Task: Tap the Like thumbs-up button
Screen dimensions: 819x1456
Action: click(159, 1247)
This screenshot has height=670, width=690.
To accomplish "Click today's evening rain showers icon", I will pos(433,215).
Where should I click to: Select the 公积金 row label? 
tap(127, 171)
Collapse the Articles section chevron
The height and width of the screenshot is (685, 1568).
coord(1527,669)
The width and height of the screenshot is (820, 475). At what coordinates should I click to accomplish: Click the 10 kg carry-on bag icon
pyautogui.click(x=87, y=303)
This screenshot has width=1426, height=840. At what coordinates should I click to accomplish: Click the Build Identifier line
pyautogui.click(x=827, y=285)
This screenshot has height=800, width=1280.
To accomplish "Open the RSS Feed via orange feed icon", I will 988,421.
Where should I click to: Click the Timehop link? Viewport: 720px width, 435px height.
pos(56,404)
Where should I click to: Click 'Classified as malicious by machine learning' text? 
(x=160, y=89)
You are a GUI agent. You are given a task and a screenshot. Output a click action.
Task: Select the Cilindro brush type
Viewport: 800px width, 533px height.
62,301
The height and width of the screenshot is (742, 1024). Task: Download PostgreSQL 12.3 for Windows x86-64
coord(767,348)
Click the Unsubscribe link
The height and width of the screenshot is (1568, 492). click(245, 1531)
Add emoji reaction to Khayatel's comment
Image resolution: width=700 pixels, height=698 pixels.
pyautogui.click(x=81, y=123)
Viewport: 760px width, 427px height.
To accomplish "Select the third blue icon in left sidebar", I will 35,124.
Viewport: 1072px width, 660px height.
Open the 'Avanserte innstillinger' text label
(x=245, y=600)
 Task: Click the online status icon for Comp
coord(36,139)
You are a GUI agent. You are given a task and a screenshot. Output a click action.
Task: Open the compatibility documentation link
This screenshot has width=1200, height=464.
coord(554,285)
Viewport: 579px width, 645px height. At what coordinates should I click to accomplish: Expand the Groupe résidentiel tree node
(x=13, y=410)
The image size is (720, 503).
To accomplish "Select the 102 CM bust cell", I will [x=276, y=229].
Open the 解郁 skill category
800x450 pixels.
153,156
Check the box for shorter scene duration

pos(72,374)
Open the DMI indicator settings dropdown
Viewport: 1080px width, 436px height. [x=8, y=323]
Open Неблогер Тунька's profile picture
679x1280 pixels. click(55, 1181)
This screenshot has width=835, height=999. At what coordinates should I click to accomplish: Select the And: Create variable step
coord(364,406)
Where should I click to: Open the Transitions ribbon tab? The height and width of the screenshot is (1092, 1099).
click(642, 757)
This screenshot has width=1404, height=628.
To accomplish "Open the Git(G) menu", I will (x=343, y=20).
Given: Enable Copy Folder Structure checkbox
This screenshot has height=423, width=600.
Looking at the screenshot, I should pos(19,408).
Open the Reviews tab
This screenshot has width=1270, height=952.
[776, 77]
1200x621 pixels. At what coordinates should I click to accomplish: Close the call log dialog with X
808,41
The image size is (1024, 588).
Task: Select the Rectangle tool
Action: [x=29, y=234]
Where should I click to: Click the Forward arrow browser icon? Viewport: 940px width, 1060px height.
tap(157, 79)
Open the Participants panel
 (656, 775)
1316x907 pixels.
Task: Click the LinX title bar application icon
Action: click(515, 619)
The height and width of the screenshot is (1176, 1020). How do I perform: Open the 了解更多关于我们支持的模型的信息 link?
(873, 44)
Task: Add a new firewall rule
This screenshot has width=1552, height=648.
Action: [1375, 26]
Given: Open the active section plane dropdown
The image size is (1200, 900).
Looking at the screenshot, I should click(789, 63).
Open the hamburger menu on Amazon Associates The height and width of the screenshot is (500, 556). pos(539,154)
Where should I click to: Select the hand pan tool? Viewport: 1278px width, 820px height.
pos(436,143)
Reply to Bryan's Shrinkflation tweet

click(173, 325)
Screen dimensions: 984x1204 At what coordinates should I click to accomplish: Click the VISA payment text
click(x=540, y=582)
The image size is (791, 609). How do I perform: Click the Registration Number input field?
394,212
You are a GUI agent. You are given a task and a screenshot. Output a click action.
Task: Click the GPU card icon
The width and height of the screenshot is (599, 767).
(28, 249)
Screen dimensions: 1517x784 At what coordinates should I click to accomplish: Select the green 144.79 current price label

* **What to work on**:
Sift through the material above and copy each line that holds "section".

* **Response box**:
Collapse the Articles section chevron
Given: Open the active section plane dropdown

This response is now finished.